Shea, service dog in training, a source of relief for the Mets

The Mets have a new way of dealing with scorching summer days.

His name is Shea and he is a 6 month old Labrador retriever who is in training to become a service dog for a veteran or first responder.

Shea can be found on the field and in the stands before most Mets games, and his kindness and calming presence are just the relief the team needs during the pressures of a pennant race.

“He’s one of the most popular guys on the team,” first baseman Pete Alonso said. “There’s nothing better than having a dog to cheer you up before a game.”

The Amazin’ Mets Foundation has partnered with America’s VetDogs, a Smithtown-based non-profit organization, to provide the puppy with a lively training environment as he strives to become a service dog, a process which can take up to 16 months.

America’s VetDogs has been providing specially trained service dogs to veterans since 2003 and opened its programs to first responders, including firefighters, police and emergency medical personnel, in 2015. After successfully working with Islanders , VetDogs staff met with the Amazin’ Mets Foundation to discuss another sports partnership in New York.

“We couldn’t have asked for a better partner for our premier service dog in the league,” said US VetDogs President and CEO John Miller. “The Amazin’ Mets Foundation has helped us raise funds and awareness among fans. do is volunteer-based, so it helps us attract more volunteers.

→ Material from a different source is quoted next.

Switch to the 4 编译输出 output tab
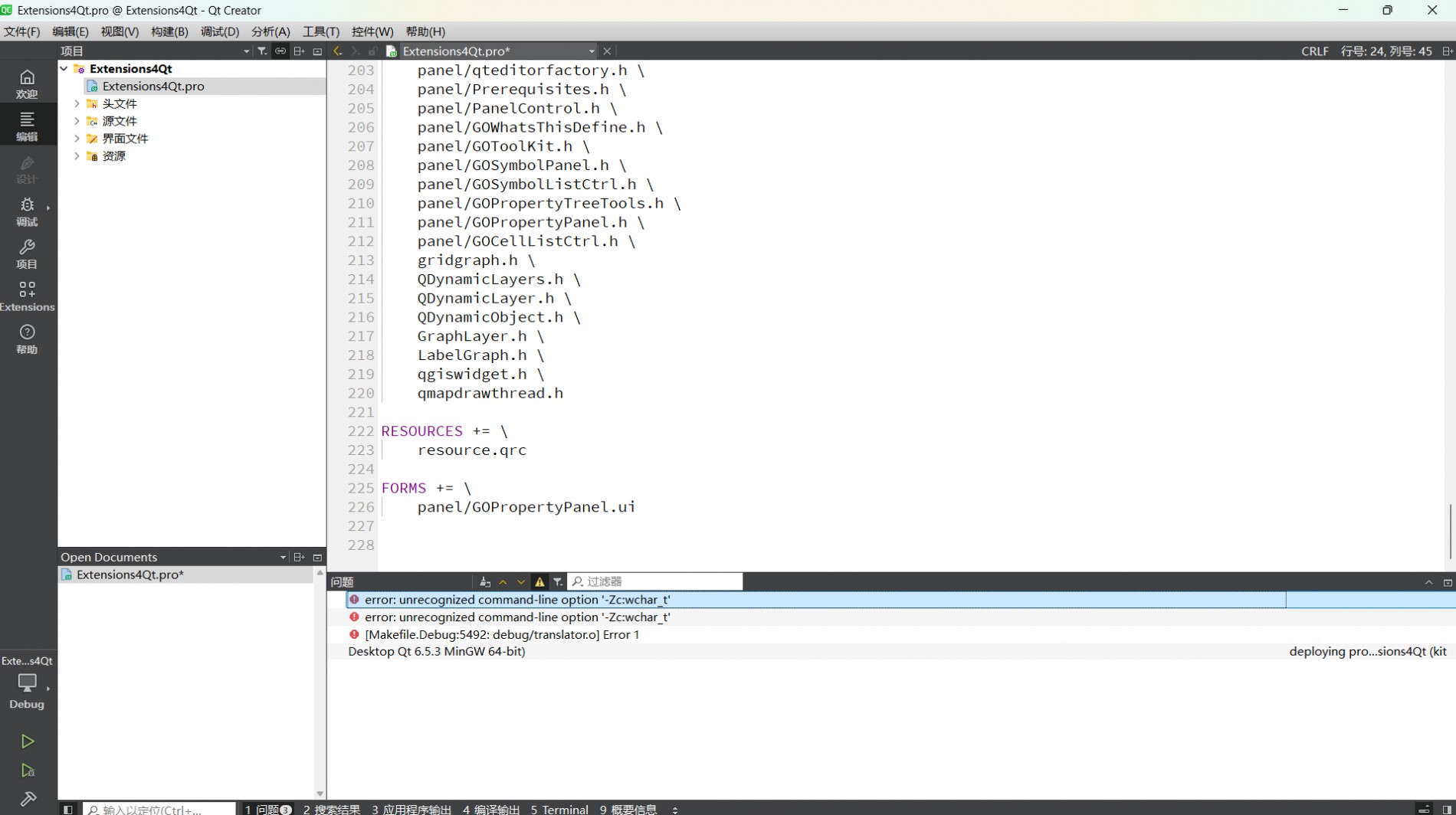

According to America’s VetDogs, it typically costs around $50,000 to raise, breed, train, and place a service dog. VetDogs services are provided free of charge to the recipient. Such partnerships not only provide financial assistance, but increase the likelihood that the well-socialized puppy will grow into a confident service dog.

“It’s really great for sports organizations to get involved in this project because there’s so much to see, smell and do different people,” said Tony Croslin, head of player relations and community involvement of the Mets. “It’s the perfect socialization environment for training service dogs.”

Shea’s popularity continues to grow with fans at Citi Field, but it’s the players who are anticipating his arrival more than anyone.

“I’ve always wanted a dog, but with our way of life, it can be tough,” reliever Drew Smith said. “Whether we had a tough game or a great game, seeing Shea definitely lifts the spirits of the team.”

Prior to becoming the team’s unofficial cheerleader, Shea was with the VetDogs for her first eight weeks. Tom and Deb Rubing of Manorville have been selected to be his puppy raisers for the next 14-16 months as he develops his foundational skills in what the Rubings call his “high school” upbringing.

“Shea is the perfect Mets dog,” said Tom Rubing. “He has just the right temperament, and you can clearly tell he enjoys being here.”

Shea will then graduate to enter her “college” education with trainers and learn specific commands based on the individual’s needs. He will likely go for an active and energetic veteran or first responder depending on his current training environment.

Shea will be paired with his new owner by July next year, and the team will hold an on-field graduation ceremony before a game in September, which is also National Service Dog month.

Says Miller, “Being at almost every home game provides him with the perfect atmosphere to be successful wherever he goes.”